Lists Home |
Date Index |
At 08:29 PM 2/16/2003 -0500, Mike Champion wrote:
>Adam Bosworth says:
>"It is the thesis of this series of articles that [DOM/JDOM,
>SAX/databinding, and XSLT] are only rarely suitable for either waypoint
>[lossless transformation] or endpoint [lossy data extraction] processing.
>- Anyone want to speculate on why one might think that XQuery will be
>vastly better than these other technologies for XML transformations, lossy
>or otherwise? Technically, they are all more or less equivalent (assuming
>one has an XPath library to find patterns in the XML).
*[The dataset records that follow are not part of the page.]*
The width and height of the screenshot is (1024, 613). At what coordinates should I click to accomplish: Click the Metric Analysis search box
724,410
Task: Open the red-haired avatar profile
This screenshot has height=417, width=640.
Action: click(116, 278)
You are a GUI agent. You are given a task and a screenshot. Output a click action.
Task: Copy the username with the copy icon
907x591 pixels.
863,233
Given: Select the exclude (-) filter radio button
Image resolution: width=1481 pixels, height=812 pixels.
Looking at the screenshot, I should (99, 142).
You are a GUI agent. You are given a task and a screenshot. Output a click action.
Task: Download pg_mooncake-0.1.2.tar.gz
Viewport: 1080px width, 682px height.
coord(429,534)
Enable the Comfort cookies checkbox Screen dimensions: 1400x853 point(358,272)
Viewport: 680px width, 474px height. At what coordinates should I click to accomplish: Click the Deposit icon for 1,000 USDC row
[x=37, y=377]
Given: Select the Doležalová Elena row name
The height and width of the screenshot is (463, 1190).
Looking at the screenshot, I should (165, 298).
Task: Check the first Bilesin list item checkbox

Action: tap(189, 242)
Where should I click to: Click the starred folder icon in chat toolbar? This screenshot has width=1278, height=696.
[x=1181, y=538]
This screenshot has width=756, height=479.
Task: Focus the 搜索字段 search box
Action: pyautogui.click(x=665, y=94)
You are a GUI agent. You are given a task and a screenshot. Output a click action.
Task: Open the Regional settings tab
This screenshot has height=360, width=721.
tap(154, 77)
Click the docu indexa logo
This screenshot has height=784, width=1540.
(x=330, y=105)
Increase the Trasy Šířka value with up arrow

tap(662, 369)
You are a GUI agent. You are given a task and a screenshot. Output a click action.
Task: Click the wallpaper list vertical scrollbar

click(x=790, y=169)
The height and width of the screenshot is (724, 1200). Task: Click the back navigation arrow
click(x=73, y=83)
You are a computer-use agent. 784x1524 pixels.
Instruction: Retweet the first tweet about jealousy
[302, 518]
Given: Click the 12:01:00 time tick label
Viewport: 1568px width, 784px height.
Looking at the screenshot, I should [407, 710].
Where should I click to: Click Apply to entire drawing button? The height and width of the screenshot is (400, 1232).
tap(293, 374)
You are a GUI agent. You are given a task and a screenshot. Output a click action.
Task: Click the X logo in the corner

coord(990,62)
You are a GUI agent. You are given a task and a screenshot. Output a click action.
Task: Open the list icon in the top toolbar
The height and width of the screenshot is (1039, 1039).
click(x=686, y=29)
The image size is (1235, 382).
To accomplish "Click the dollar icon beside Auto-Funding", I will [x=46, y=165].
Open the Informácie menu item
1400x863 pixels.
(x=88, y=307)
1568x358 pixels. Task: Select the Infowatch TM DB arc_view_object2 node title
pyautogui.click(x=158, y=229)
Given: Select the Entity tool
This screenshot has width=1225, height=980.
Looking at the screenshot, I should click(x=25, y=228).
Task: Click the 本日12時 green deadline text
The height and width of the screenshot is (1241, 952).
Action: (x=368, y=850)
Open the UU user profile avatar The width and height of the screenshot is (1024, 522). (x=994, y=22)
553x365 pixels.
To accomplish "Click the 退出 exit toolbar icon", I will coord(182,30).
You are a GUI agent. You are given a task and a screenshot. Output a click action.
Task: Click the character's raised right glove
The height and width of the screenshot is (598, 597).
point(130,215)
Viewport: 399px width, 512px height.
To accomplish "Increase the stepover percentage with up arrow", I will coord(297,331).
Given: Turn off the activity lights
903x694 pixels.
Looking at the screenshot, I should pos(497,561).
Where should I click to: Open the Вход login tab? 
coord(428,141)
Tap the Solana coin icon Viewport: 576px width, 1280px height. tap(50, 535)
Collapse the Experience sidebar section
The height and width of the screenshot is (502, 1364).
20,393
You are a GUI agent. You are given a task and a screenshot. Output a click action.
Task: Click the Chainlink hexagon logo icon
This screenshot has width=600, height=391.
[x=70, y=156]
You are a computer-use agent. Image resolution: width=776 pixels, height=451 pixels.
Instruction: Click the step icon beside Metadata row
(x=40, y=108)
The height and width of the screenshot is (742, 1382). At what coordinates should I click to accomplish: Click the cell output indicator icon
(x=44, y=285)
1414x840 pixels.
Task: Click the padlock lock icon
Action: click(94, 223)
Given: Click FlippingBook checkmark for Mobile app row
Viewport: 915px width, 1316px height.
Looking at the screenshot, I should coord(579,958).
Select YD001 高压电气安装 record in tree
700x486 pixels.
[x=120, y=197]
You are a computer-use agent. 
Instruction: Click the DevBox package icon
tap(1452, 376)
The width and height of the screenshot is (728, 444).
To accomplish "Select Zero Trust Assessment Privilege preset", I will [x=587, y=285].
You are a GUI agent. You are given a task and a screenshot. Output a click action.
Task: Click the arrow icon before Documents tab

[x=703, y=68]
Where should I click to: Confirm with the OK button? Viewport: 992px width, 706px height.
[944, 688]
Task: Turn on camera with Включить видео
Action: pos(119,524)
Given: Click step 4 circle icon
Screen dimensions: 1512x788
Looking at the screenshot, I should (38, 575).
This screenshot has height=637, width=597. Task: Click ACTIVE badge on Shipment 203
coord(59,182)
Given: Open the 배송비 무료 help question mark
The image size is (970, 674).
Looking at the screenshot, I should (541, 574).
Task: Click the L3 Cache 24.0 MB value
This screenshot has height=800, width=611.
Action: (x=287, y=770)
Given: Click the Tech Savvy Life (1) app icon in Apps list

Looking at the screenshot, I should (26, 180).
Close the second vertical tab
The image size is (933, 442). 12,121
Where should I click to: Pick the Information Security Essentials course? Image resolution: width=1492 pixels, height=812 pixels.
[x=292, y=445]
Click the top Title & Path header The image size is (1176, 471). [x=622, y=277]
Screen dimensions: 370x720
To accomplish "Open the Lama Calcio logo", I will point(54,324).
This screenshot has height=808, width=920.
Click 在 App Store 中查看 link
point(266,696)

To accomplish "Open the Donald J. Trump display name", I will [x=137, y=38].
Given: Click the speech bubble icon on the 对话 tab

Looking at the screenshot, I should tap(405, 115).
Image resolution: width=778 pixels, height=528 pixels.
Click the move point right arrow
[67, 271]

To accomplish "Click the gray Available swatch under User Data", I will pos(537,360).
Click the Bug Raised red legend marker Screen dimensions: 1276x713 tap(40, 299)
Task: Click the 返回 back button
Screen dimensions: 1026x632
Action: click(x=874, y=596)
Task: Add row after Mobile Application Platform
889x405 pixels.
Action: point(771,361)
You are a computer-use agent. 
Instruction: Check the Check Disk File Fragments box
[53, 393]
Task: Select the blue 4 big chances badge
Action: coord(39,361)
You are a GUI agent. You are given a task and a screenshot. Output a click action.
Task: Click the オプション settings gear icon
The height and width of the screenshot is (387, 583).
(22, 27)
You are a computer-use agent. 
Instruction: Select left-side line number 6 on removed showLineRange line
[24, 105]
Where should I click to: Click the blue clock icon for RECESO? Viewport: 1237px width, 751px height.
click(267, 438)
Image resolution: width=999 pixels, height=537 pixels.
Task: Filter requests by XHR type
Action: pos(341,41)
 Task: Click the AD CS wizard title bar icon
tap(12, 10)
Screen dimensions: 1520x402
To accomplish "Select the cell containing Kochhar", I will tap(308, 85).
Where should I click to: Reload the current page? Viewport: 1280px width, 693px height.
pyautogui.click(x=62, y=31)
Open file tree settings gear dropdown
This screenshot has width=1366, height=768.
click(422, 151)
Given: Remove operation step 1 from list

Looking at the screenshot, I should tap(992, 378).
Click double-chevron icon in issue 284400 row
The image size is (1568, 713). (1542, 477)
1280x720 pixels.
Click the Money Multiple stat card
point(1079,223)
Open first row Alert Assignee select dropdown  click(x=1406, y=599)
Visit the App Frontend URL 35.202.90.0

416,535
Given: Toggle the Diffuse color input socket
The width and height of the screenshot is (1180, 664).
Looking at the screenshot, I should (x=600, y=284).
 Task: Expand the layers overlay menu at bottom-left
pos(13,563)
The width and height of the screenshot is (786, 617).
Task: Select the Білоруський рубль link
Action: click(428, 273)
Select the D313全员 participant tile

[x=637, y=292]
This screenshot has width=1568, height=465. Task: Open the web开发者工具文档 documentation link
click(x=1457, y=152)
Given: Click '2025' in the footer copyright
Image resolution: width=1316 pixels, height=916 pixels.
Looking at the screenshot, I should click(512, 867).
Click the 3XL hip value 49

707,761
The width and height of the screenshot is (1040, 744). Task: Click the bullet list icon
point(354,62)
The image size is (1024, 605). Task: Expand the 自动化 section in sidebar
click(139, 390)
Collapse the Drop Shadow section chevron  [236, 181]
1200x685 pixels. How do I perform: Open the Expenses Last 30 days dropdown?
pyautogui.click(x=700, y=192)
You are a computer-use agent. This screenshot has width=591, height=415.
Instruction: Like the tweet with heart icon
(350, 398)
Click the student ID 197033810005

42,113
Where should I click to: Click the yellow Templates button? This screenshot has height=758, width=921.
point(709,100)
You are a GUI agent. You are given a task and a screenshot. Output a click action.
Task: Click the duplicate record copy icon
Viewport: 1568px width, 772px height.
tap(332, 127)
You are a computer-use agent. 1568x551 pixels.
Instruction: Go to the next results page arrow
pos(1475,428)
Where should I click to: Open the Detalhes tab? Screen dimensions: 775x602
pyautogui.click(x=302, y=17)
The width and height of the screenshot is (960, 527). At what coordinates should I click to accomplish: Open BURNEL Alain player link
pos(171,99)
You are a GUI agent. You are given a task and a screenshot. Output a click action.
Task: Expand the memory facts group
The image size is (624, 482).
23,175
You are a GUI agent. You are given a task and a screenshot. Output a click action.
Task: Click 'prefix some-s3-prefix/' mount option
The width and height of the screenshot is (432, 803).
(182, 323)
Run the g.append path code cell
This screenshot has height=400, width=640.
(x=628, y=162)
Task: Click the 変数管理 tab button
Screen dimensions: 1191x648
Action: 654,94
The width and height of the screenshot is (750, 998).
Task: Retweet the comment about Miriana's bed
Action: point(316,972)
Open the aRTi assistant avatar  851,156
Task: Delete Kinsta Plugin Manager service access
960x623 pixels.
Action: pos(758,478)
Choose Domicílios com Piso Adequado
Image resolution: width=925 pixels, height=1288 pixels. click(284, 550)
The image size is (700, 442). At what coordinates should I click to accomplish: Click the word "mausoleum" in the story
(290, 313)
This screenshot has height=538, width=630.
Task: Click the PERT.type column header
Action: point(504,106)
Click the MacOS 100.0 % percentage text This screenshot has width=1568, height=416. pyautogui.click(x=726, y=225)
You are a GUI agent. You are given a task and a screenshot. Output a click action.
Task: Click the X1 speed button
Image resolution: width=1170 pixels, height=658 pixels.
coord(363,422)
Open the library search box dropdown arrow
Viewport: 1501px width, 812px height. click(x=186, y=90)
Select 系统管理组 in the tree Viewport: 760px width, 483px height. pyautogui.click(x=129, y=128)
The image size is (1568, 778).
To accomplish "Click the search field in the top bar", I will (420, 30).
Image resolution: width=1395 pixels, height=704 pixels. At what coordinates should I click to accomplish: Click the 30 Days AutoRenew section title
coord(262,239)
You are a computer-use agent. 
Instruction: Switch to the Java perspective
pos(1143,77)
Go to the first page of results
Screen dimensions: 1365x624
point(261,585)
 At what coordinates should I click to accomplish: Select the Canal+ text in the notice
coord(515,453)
I guess another way of phrasing your question would be: Is a language
specifically designed for processing XML going to be better for that task
than languages designed for other purposes? XQuery was designed for
processing XML from day one.
XQuery is all about locating things in XML with path expressions,
constructing arbitrary XML with a syntax that looks just like XML, and
transforming XML to XML using FLWOR and other expressions. The things that
matter in XML matter in XQuery.
Lisp was designed for list processing, FORTRAN was designed for crunching
numbers, Perl was designed for munging text, SQL was designed for
transformations on tables, Java and C++ were designed for managing objects.
These are all Turing complete languages, but they are each best for the
tasks they were designed for. I once wrote a multitasking kernel in FORTRAN
because I had no choice, but it wasn't fun, and it was not a productive
language for the task.
XML isn't objects, and objects are not really a good way to represent an
XML document. But neither is XML just text - elements define nested
structures that need to be managed gracefully. Of course, all these
languages are Turing complete, and you can use any of them to do what the
other languages do, but it isn't efficient, and it doesn't feel good. DOM,
JDOM, and SAX are all libraries used in languages that were not based on XML.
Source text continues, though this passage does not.